Self-Defense Statistics-When Stats Are Colored With Attitude

28
Obdicut (Now with 2% less brain)6/03/2014 11:12:12 am PDT

re: #27 Rightwingconspirator

Could you describe at all what level of threat justifies having a gun and all that goes with it by way of training and insurance and proper storage?

It’s not a number that has meaning on its own, it’s only a comparative number, and it would obviously be related to the increase in risk that having the gun is. In order to give a super-precise answer, I’d have to do a ton of risk-related research.

However, like most things, there are obvious extremes. I live in the Upper East Side of Manhattan. There were literally no murders in my neighborhood in 2013. There have been no stranger-murders in about five years, when there was one. There were 81 violent crimes in my neighborhood last year, only half of them occurring against residents, and the majority of the remainders being domestics.

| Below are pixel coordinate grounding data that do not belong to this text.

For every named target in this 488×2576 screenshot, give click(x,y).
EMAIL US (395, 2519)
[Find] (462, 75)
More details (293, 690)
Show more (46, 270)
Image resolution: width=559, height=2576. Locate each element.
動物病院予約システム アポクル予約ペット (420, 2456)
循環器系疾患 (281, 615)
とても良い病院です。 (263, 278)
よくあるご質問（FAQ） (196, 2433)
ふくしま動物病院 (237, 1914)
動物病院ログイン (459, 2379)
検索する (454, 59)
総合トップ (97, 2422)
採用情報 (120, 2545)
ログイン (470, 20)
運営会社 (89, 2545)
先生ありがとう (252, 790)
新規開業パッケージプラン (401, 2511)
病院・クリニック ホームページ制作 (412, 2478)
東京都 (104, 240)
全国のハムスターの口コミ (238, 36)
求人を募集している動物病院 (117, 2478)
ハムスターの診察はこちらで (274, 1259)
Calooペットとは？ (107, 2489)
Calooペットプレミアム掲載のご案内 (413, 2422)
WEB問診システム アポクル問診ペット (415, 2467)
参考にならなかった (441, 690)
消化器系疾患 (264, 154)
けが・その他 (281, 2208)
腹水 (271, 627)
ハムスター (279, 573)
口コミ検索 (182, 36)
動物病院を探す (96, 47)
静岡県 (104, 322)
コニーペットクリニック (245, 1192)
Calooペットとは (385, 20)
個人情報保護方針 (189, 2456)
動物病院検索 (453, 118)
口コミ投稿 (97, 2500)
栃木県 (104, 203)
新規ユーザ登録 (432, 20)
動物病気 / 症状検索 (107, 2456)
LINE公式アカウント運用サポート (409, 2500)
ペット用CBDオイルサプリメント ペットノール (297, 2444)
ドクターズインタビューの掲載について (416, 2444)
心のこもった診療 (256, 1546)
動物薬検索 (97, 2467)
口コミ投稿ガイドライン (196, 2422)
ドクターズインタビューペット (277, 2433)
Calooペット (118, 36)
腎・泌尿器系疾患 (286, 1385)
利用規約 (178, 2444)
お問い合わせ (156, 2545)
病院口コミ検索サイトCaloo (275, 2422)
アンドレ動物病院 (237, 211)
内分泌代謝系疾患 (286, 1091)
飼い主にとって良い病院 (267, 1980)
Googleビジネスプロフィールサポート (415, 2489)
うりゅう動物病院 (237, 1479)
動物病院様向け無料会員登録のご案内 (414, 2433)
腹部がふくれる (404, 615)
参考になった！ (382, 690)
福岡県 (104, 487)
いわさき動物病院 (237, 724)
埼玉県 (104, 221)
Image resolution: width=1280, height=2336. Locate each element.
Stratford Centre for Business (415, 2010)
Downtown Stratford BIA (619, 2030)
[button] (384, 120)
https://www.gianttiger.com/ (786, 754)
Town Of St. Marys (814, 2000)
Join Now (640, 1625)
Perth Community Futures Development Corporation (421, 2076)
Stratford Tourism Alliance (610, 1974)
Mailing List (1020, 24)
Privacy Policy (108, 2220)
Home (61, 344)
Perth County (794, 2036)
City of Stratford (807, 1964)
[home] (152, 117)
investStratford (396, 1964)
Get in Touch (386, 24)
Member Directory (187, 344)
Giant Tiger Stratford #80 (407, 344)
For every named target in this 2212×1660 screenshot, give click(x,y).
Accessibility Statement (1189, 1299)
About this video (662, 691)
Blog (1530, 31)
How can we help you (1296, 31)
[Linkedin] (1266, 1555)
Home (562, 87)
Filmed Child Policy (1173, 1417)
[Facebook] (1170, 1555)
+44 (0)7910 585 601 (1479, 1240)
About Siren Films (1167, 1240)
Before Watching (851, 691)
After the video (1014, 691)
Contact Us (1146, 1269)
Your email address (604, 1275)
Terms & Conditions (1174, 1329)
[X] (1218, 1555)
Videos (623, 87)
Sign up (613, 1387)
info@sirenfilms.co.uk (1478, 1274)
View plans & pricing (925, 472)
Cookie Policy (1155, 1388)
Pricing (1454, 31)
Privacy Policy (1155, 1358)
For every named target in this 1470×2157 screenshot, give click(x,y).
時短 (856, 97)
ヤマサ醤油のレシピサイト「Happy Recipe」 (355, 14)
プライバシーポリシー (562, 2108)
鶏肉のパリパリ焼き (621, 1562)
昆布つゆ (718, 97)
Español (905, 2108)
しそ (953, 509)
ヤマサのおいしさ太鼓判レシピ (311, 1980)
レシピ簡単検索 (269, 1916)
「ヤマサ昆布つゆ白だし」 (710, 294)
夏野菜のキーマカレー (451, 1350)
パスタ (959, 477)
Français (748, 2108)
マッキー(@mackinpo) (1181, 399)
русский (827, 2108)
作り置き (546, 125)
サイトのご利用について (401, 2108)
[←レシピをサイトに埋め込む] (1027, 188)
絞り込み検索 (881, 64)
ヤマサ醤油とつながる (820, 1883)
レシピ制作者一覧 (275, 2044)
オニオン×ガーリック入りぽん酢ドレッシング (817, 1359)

There are about a quarter of a million people who live here.

This puts me at infinitesimal risk of being violently attacked, especially when you take into account that I don’t stay out drinking late and I’m a six foot tall, in-shape male. I don’t have the time or inclination to go to the range and shoot often enough and take the tactical training courses that’d give me the confidence to actually use the gun on the street, and even in the home I’d want to train the hell out of myself so I didn’t shoot some poor drunk neighbor in a panic.

Furthermore, the population of people who are assaulted includes people who were complicit in that assault, who started shit with someone at a bar, who got drunk and started being racist. Except in a few weird jurisdictions, If two guys get into a fight, they both get charged with assault. So if you’re a nice, normal person, your odds of being assaulted are significantly less than raw statistics would show. This is not, in any way, saying those assaults were legitimate or excusable, but in many cases assaults are mutual or provoked.

Nobody is going to have the time to do the thorough statistics on this to get an exact answer, but the majority of people live in a place where the risk of violent assault from a stranger in a scenario where they could defend themselves from a gun without it being a situation they’re getting themselves into is very low, much lower than the dangers of commuting, or, more pointedly of suicide by gun, as compared to suicide without a gun, when removing the population who bought a gun just to commit suicide).

Another number that it’s impossible to calculate exactly is how responsible an individual is going to be, but to correct for that rigorous training that actively fails people for fucking up is completely fine. You can’t ask people to self-assess competence and while I think that gun enthusiasts have a duty to discourage people they know are irresponsible from owning guns, there’s needs to be actual enforcement of competence, too.